Fluxos de energia/matéria em cada etapa de um dado processo produtivo.

Como consequência, cada etapa do processo implica em depleção de recursos e incremento de resíduos, particularmente entropia e, por consequência, um aumento no consumo de recursos e emissões quando considerado o processo em sua escala total.

Desta forma, o consumo/descarte não é característica de determinados pontos do processo produtivo, mas estão dispersos ao longo de toda a sua cadeia e devem ser corretamente contabilizados para determinar de fato seu resultado líquido.

Assim, mecanismos de controle de consumo de produtos finais devem ser aplicados em cada processo, sob a pena de anular os benefícios obtidos pela queda de consumo em uma etapa pelo incremento em outra.

Sistemas “externos”

Conforme apresentado, sistemas vivos fazem parte de um sistema amplo e fechado.

Embora em escala local um determinado sistema produtivo possa ser considerado, didaticamente, aberto podendo importar/exportar recursos/resíduos, o conjunto integrado de todos os sistemas produtivos é um componente de um sistema fechado, o qual limita a operação de seus subsistemas. Como resultado, a característica de importar/exportar de um sistema aberto somente pode ser considerada se, e somente se, não se ignorar que ela é subordinada à capacidade dos sistemas adjacentes em fornecer/absorver os recursos/resíduos de um dado sistema.

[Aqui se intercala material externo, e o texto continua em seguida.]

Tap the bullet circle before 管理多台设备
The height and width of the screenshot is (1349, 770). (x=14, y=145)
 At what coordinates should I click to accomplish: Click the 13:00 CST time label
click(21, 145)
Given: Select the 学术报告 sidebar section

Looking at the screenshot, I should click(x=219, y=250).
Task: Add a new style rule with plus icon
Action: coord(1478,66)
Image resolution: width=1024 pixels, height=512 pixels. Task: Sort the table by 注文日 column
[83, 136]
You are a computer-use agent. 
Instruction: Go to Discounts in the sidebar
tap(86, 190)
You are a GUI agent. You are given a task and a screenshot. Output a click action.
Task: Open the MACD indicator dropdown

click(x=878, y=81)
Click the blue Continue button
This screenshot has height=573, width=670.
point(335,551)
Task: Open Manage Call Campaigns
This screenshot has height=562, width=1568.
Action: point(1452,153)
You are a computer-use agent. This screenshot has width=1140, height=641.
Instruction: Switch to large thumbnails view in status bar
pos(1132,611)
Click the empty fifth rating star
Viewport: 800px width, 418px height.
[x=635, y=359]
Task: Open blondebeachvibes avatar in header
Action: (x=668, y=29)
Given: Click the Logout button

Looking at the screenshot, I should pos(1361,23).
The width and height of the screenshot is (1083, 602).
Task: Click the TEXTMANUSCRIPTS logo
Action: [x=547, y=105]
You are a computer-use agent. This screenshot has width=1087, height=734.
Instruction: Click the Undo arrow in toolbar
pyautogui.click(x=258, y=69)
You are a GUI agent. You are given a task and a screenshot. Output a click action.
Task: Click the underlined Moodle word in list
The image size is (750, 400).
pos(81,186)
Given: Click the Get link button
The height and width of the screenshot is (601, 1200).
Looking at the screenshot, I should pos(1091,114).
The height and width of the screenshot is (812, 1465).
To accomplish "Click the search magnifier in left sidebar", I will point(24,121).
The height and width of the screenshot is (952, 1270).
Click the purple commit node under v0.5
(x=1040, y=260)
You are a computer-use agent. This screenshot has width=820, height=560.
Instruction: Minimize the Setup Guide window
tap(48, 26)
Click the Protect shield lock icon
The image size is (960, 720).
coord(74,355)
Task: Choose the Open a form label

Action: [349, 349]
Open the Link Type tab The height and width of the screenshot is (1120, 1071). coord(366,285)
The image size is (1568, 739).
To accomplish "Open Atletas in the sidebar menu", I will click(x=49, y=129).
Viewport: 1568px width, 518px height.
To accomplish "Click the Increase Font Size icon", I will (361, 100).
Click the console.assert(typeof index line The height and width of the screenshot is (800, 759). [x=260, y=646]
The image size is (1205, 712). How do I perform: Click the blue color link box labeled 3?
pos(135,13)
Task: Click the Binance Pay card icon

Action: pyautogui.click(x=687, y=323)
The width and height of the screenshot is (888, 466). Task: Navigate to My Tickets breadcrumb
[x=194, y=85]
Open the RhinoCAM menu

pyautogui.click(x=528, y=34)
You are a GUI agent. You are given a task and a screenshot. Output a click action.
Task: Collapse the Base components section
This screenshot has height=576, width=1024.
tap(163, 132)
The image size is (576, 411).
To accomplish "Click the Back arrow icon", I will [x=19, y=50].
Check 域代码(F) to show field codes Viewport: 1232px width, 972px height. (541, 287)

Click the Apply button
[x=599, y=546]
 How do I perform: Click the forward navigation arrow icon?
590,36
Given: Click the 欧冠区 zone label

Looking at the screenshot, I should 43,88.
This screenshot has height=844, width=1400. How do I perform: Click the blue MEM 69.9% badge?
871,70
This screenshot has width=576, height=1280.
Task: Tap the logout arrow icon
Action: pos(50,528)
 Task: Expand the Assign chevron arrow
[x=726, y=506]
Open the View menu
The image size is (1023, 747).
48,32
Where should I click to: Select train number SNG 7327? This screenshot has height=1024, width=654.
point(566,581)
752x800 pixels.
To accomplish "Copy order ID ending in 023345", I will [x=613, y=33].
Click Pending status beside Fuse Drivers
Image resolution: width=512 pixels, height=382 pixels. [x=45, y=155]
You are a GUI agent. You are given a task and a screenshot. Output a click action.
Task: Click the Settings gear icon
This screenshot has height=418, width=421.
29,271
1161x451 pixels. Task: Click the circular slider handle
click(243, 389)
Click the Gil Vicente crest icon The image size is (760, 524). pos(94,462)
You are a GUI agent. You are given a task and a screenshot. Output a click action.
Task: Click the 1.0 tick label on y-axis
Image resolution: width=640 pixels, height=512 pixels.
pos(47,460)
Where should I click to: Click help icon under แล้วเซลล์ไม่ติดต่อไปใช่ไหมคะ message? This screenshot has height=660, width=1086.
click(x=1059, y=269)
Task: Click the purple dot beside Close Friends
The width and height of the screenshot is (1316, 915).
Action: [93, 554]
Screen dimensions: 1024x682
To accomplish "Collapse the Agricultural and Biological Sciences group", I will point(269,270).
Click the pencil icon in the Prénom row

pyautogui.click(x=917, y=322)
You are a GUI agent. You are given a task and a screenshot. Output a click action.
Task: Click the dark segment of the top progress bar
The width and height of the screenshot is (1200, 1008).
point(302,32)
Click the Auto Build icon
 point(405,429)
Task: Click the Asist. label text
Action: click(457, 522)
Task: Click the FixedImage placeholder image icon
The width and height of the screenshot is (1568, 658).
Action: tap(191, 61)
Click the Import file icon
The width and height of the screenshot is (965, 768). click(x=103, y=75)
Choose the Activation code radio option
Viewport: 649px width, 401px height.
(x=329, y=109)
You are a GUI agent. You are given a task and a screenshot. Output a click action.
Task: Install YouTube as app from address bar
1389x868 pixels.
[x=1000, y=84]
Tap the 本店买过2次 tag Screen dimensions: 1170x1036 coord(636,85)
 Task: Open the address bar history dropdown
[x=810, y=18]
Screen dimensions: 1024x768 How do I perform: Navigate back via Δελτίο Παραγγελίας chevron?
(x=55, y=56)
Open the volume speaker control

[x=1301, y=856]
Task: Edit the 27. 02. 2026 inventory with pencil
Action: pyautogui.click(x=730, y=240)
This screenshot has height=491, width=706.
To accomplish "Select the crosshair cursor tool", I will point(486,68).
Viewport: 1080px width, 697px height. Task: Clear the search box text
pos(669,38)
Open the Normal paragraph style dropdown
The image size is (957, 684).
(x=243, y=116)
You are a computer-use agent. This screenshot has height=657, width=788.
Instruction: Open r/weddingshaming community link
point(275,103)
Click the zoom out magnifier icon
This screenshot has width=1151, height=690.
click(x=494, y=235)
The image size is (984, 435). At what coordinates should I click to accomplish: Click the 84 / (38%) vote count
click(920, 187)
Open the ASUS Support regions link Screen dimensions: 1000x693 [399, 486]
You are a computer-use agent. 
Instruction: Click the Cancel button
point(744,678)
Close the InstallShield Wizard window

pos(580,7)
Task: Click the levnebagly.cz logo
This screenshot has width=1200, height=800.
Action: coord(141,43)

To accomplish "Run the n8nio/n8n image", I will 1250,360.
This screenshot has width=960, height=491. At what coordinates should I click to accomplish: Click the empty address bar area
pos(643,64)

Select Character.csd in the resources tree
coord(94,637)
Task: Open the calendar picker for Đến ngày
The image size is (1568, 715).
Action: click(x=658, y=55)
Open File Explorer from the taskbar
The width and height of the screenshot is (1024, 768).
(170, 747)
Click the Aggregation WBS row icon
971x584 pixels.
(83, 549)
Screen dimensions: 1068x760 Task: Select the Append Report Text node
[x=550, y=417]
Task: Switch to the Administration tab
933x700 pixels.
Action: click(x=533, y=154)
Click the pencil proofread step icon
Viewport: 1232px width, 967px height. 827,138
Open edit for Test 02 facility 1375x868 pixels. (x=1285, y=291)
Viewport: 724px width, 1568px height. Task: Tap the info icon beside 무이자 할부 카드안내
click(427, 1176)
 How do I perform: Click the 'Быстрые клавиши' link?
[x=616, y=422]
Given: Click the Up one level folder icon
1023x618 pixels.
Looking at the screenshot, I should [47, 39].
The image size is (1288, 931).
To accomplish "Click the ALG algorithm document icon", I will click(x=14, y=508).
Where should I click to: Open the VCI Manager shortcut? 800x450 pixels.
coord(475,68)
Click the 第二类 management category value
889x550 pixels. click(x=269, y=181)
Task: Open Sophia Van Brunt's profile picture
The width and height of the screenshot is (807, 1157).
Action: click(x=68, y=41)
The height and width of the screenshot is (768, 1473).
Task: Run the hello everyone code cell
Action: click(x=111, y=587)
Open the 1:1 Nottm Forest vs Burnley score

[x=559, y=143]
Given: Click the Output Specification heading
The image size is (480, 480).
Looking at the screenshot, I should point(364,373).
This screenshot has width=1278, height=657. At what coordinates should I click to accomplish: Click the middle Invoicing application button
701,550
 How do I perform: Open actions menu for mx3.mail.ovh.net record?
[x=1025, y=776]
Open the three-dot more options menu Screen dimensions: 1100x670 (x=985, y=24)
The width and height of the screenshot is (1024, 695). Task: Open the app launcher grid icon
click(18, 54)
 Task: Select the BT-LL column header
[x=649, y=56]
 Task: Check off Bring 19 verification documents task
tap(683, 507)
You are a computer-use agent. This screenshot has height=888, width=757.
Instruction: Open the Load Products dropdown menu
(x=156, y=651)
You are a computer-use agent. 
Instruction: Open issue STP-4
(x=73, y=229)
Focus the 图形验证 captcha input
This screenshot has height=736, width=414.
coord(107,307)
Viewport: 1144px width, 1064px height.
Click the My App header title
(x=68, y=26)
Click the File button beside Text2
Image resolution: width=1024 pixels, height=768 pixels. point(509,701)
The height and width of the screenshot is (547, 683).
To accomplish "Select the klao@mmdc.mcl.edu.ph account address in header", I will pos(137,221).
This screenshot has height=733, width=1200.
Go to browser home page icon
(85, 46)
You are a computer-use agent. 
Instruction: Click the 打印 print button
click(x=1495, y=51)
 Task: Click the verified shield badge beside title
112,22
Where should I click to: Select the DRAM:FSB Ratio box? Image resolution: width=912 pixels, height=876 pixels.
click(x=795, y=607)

Assim, mesmo que conceitualmente possa ser aceita a ideia da existência de sistemas externos, e fundamental manter em mente que tais sistemas afetam e são afetados pela operação do sistema que se estude, não ignorando que em última estância todos são na verdade um único sistema.

Como conclusão, verifica-se que, embora a EC venha a apresentar uma acolhedora proposta para lidar com a crise ambiental, deve-se ter em mente que ao não focar primariamente na questão da escala de consumo de produtos, suas propostas podem não ir além de meros paliativos à situação atual, quando não em um grande agravante da mesma.